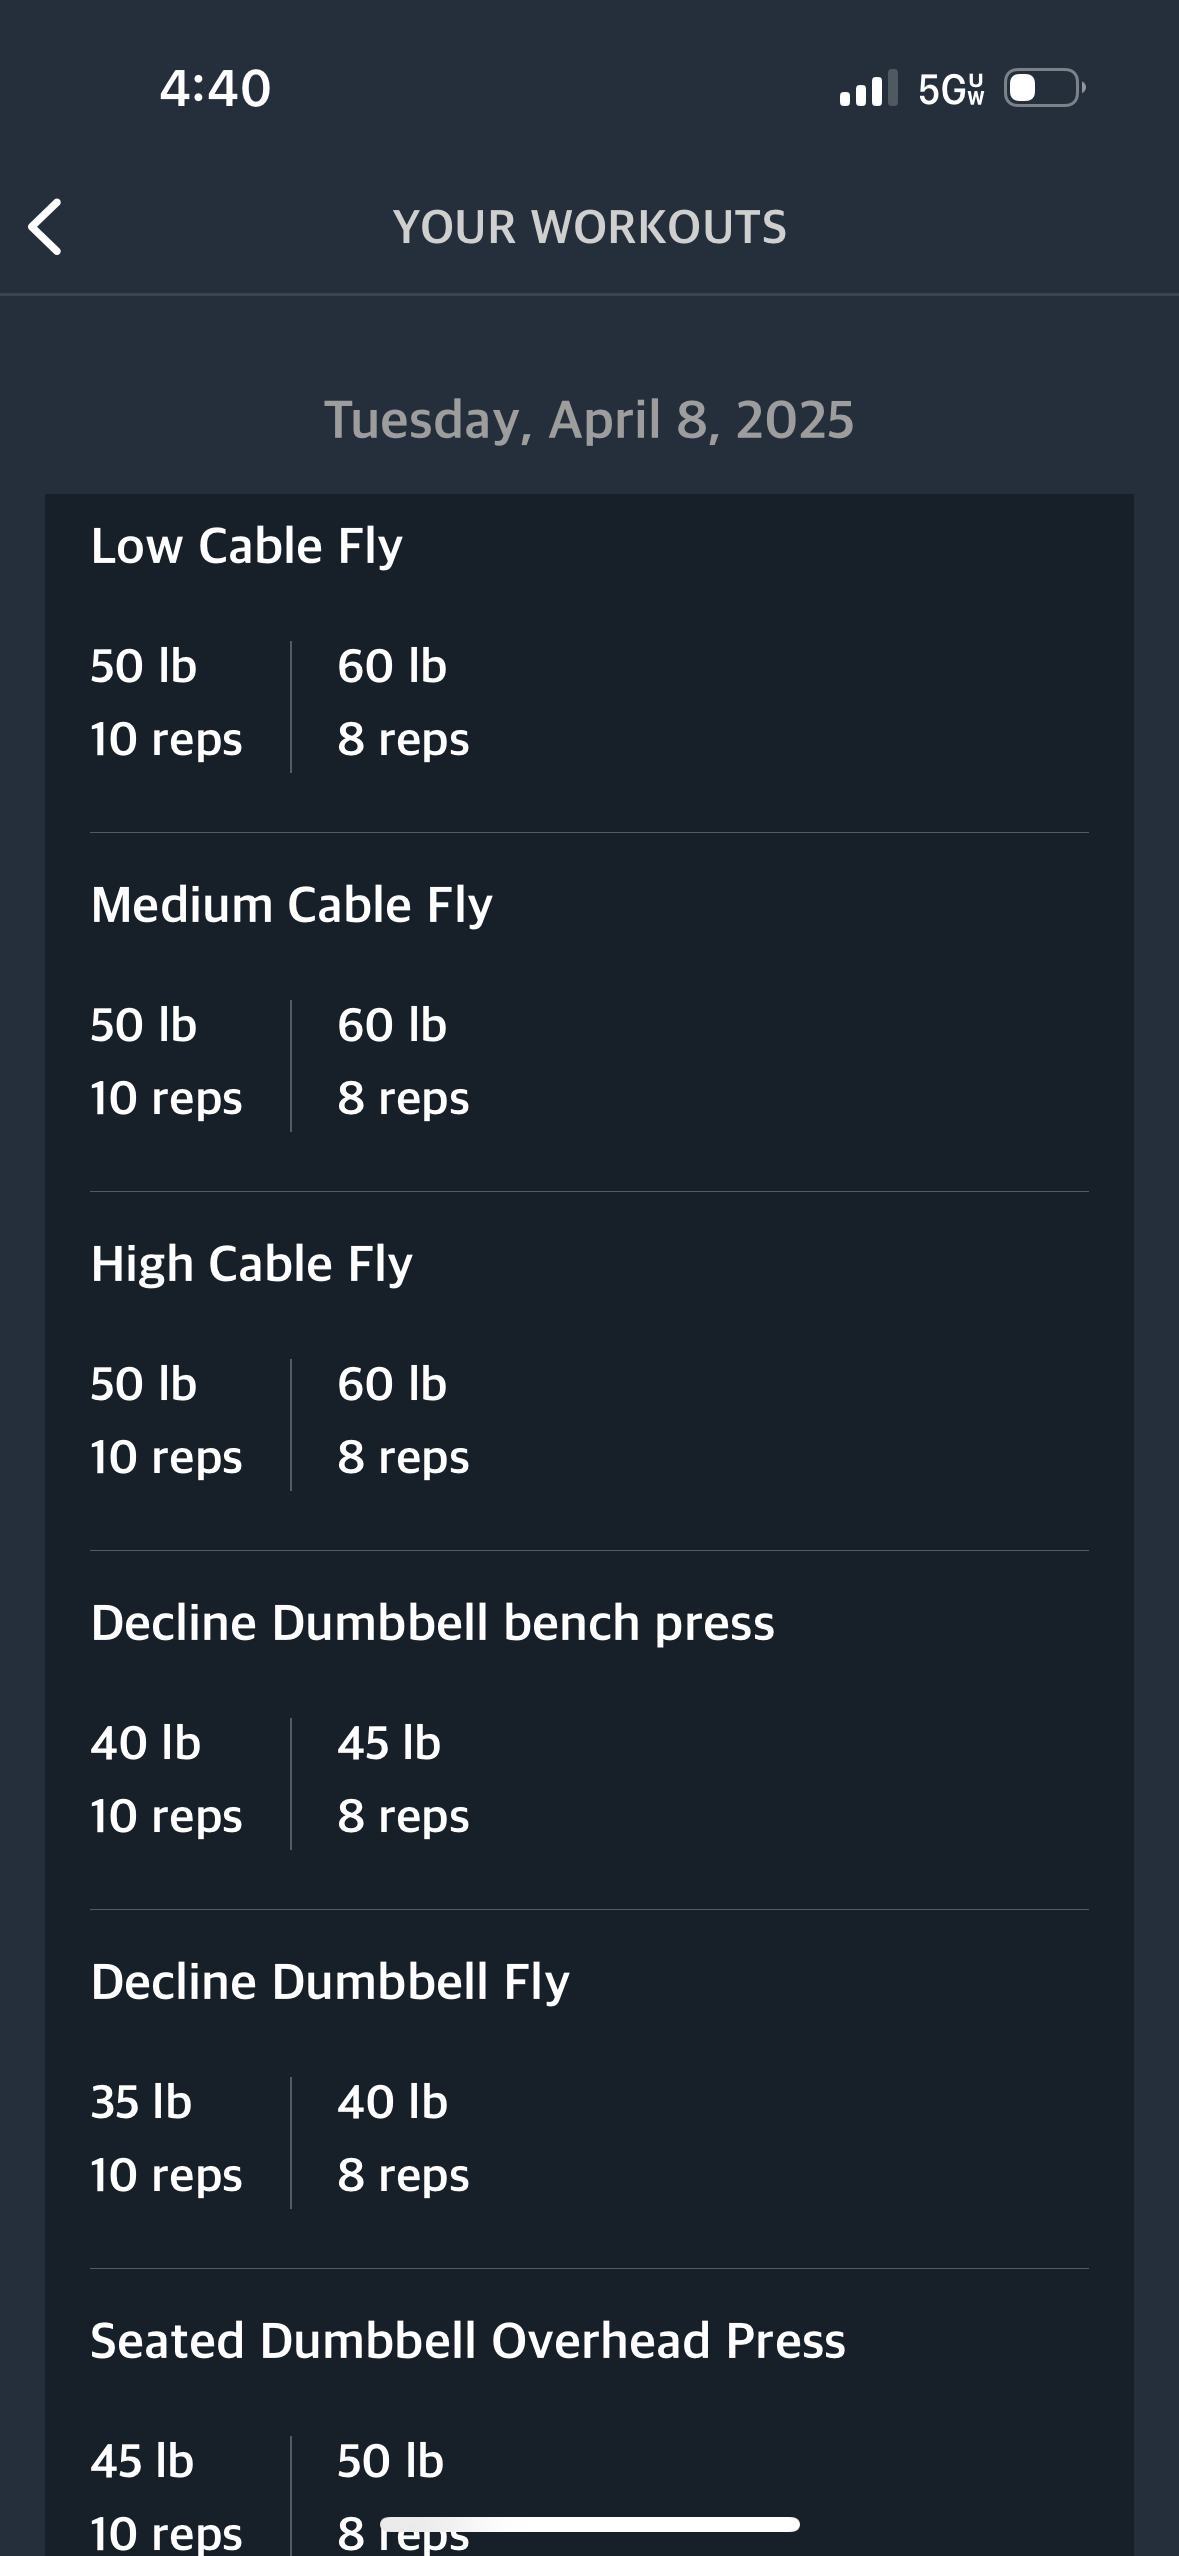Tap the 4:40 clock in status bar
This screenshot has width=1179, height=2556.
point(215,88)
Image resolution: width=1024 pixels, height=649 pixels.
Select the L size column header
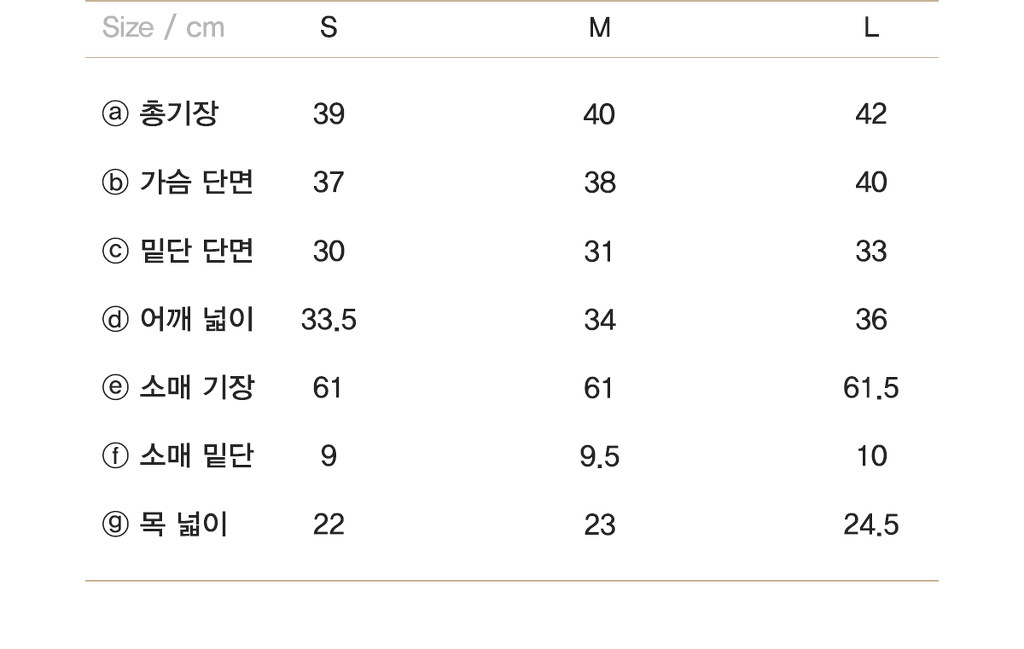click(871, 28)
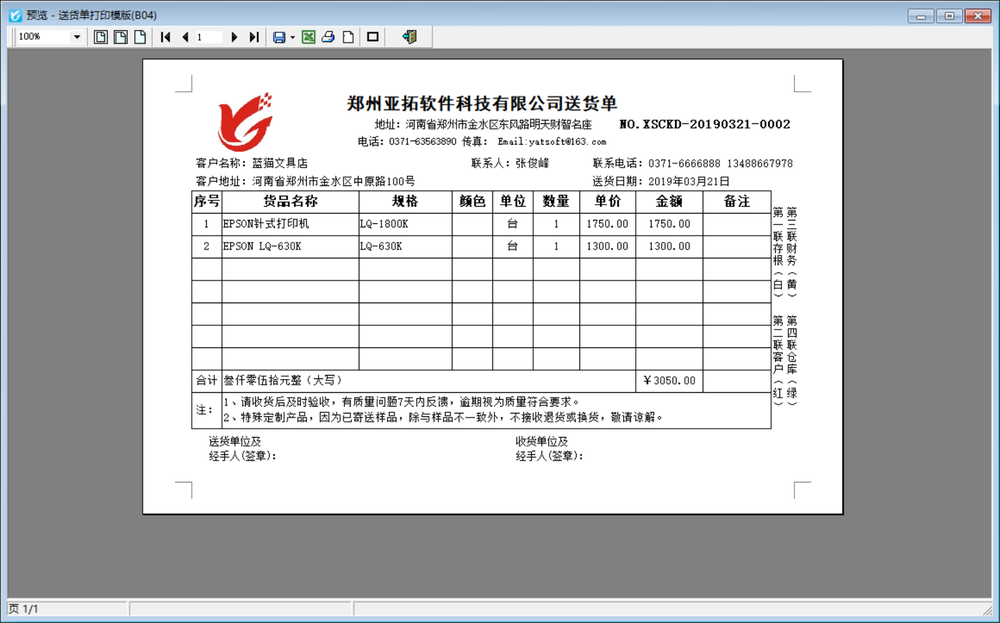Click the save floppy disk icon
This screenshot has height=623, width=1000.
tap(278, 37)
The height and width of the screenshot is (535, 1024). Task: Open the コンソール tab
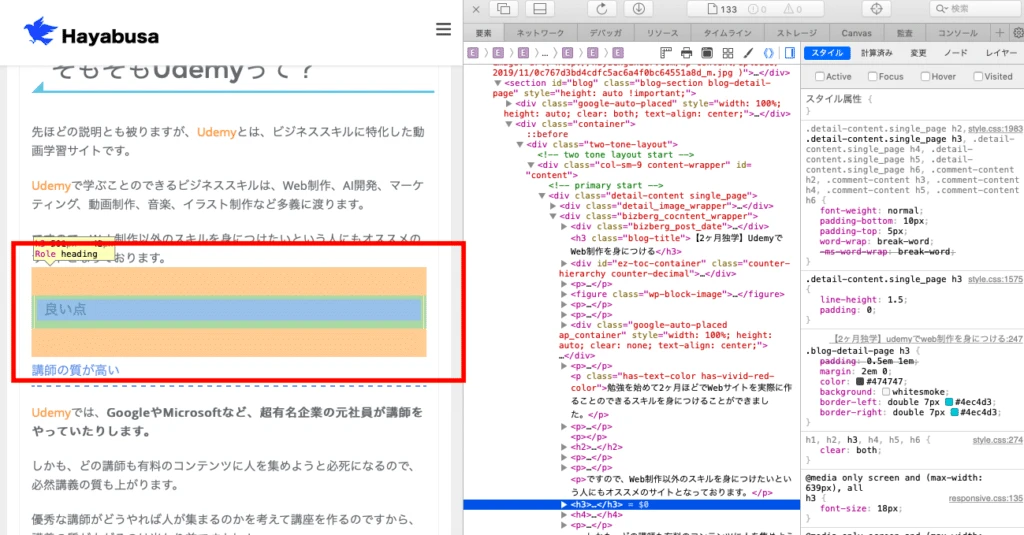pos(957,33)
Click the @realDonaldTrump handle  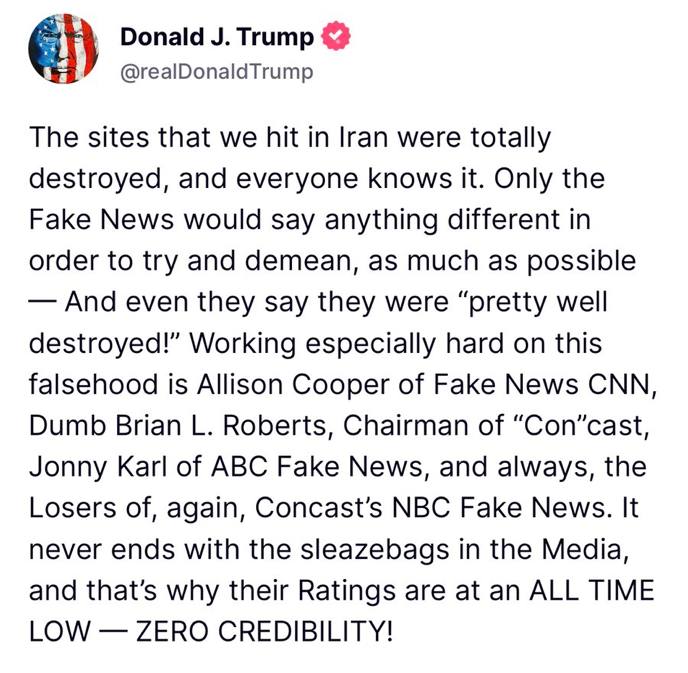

WHAT NEEDS TO BE DONE> Take the lines from the one that contains "Select the L size column header" down to the last line of the listing above, both included, and set them down exactly, leaving out pictures.

THE ANSWER>
Select the L size column header
click(871, 28)
Click the save floppy disk icon
This screenshot has height=623, width=1000.
tap(278, 37)
The height and width of the screenshot is (535, 1024). Task: Open the コンソール tab
pos(957,33)
Click the @realDonaldTrump handle  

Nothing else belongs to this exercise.